### [Document excerpt]
--------------------------------------------------

Academy status is no guarantee of success: converter academy fails Ofsted

Janet Downs's picture
 4
Mr Gove maintains that academy conversion will improve schools. He calls opponents of his academy policy “enemies of promise” who are “happy with failure”. So convinced is he that conversion is a magic bullet that he is forcing “failing” primary schools to become academies with a sponsor imposed upon them if they do not comply.

Birkdale High School in Sefton became an academy in August 2011. In December Ofsted visited and placed the school in special measures for “failing to give its pupils an acceptable standard of education”. Ofsted slated the school’s leaders, management and governors. Behaviour was inadequate; attainment too low. Staff believed the governing body didn’t have a full picture of what was going on in the school – Ofsted endorsed this view.

Ofsted had judged the predecessor school to be good in 2007 and had pronounced that its leadership was outstanding. In June 2010 an Ofsted interim assessment showed that performance at the predecessor school had been sustained.

--------------------------------------------------

### [Information shown]
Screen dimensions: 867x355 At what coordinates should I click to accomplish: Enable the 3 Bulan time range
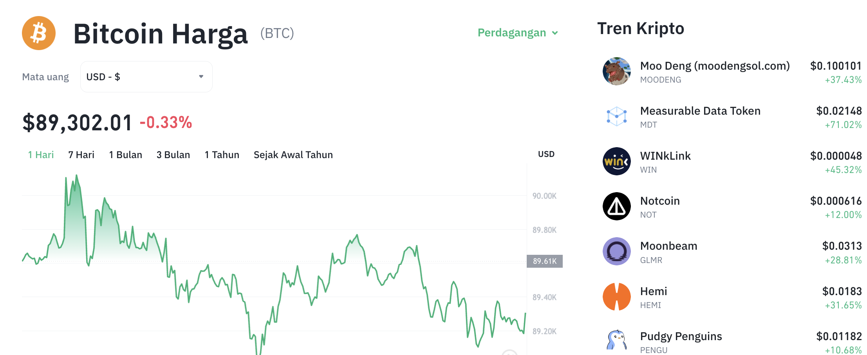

--------------------------------------------------

### [Tasks]
1. Name each group that the article on Birkdale High School's Ofsted inspection says Ofsted slated.
2. According to the article on Birkdale High School's Ofsted inspection, in what month and year did Birkdale High School become an academy?
3. Continue the article on Birkdale High School's Ofsted inspection from its last sentence.

### [Task results]
1. The school's leaders, management and governors.

2. August 2011.

3.
When the school became an academy the membership of the governing body changed. Five new members were recruited. Yet despite this change in governance and the new beginning conferred by academy status, the boys in the school have not benefitted from conversion.

Perhaps the school would have failed its Ofsted even if had remained a non-academy school. Perhaps it was already on a downward trajectory. Or perhaps Ofsted has been unduly negative and underplayed the positive qualities of the school. Or could it be that the change in governance meant that governors who had been doing a good job were replaced with ones that both staff and Ofsted recognised were not fully aware of what was happening in the school?

The answer to these speculations will never be known. The real question is: what happens to the school now? Will Mr Gove remove the governing body? Will he force a sponsor onto the school?

Whatever he decides, he’s being very quiet about it.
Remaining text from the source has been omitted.